(Collected data)
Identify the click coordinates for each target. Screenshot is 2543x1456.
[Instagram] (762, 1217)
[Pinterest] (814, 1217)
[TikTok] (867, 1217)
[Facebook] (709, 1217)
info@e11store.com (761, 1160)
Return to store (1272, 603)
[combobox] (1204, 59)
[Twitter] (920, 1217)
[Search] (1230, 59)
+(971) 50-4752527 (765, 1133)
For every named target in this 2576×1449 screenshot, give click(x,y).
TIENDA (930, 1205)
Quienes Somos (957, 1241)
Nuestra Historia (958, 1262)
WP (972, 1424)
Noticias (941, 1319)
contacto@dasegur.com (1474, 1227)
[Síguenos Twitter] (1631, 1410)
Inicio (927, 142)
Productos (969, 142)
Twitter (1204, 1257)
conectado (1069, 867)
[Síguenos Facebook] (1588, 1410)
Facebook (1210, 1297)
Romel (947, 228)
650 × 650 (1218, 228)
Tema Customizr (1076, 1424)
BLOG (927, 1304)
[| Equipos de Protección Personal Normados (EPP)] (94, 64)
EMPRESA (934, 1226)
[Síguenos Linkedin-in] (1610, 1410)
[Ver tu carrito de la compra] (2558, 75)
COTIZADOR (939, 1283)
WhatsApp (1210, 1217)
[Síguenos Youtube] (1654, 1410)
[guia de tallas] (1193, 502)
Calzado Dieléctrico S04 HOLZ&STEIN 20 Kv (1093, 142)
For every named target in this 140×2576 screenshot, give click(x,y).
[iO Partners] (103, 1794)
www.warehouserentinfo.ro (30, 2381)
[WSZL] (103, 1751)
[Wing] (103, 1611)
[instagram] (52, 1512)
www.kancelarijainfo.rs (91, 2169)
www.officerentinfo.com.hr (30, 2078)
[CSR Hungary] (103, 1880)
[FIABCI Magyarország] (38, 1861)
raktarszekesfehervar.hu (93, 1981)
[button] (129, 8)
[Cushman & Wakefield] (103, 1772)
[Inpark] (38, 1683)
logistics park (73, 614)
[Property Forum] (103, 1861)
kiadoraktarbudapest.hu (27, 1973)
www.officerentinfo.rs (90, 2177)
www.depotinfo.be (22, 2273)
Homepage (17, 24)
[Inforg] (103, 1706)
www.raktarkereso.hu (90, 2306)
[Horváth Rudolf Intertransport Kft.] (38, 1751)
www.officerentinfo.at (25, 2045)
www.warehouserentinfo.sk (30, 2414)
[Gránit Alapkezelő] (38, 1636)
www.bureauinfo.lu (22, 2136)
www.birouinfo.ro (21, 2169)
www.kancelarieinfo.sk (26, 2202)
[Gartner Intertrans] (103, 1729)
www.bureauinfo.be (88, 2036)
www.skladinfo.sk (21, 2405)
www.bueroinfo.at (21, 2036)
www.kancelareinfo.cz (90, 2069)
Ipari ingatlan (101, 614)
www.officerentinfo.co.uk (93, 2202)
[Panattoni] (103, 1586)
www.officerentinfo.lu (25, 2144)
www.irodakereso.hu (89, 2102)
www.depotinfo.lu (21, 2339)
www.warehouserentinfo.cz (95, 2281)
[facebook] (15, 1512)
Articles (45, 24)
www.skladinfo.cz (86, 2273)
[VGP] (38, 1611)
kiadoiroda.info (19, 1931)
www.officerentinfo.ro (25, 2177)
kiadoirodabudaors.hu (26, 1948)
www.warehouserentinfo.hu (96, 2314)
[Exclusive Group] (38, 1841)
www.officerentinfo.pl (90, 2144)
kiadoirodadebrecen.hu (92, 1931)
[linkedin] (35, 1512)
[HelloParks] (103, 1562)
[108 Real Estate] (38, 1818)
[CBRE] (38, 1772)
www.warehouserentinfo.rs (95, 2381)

Exercise objective:
Nothing may be left out: return each entry exactly as it reads.

Result for this exercise:
Identify the click coordinates for each target. Screenshot is 2543x1456.
[Instagram] (762, 1217)
[Pinterest] (814, 1217)
[TikTok] (867, 1217)
[Facebook] (709, 1217)
info@e11store.com (761, 1160)
Return to store (1272, 603)
[combobox] (1204, 59)
[Twitter] (920, 1217)
[Search] (1230, 59)
+(971) 50-4752527 (765, 1133)
For every named target in this 2576×1449 screenshot, give click(x,y).
TIENDA (930, 1205)
Quienes Somos (957, 1241)
Nuestra Historia (958, 1262)
WP (972, 1424)
Noticias (941, 1319)
contacto@dasegur.com (1474, 1227)
[Síguenos Twitter] (1631, 1410)
Inicio (927, 142)
Productos (969, 142)
Twitter (1204, 1257)
conectado (1069, 867)
[Síguenos Facebook] (1588, 1410)
Facebook (1210, 1297)
Romel (947, 228)
650 × 650 (1218, 228)
Tema Customizr (1076, 1424)
BLOG (927, 1304)
[| Equipos de Protección Personal Normados (EPP)] (94, 64)
EMPRESA (934, 1226)
[Síguenos Linkedin-in] (1610, 1410)
[Ver tu carrito de la compra] (2558, 75)
COTIZADOR (939, 1283)
WhatsApp (1210, 1217)
[Síguenos Youtube] (1654, 1410)
[guia de tallas] (1193, 502)
Calzado Dieléctrico S04 HOLZ&STEIN 20 Kv (1093, 142)
For every named target in this 140×2576 screenshot, give click(x,y).
[iO Partners] (103, 1794)
www.warehouserentinfo.ro (30, 2381)
[WSZL] (103, 1751)
[Wing] (103, 1611)
[instagram] (52, 1512)
www.kancelarijainfo.rs (91, 2169)
www.officerentinfo.com.hr (30, 2078)
[CSR Hungary] (103, 1880)
[FIABCI Magyarország] (38, 1861)
raktarszekesfehervar.hu (93, 1981)
[button] (129, 8)
[Cushman & Wakefield] (103, 1772)
[Inpark] (38, 1683)
logistics park (73, 614)
[Property Forum] (103, 1861)
kiadoraktarbudapest.hu (27, 1973)
www.officerentinfo.rs (90, 2177)
www.depotinfo.be (22, 2273)
Homepage (17, 24)
[Inforg] (103, 1706)
www.raktarkereso.hu (90, 2306)
[Horváth Rudolf Intertransport Kft.] (38, 1751)
www.officerentinfo.at (25, 2045)
www.warehouserentinfo.sk (30, 2414)
[Gránit Alapkezelő] (38, 1636)
www.bureauinfo.lu (22, 2136)
www.birouinfo.ro (21, 2169)
www.kancelarieinfo.sk (26, 2202)
[Gartner Intertrans] (103, 1729)
www.bureauinfo.be (88, 2036)
www.skladinfo.sk (21, 2405)
www.bueroinfo.at (21, 2036)
www.kancelareinfo.cz (90, 2069)
Ipari ingatlan (101, 614)
www.officerentinfo.co.uk (93, 2202)
[Panattoni] (103, 1586)
www.officerentinfo.lu (25, 2144)
www.irodakereso.hu (89, 2102)
www.depotinfo.lu (21, 2339)
www.warehouserentinfo.cz (95, 2281)
[facebook] (15, 1512)
Articles (45, 24)
www.skladinfo.cz (86, 2273)
[VGP] (38, 1611)
kiadoiroda.info (19, 1931)
www.officerentinfo.ro (25, 2177)
kiadoirodabudaors.hu (26, 1948)
www.warehouserentinfo.hu (96, 2314)
[Exclusive Group] (38, 1841)
www.officerentinfo.pl (90, 2144)
kiadoirodadebrecen.hu (92, 1931)
[linkedin] (35, 1512)
[HelloParks] (103, 1562)
[108 Real Estate] (38, 1818)
[CBRE] (38, 1772)
www.warehouserentinfo.rs (95, 2381)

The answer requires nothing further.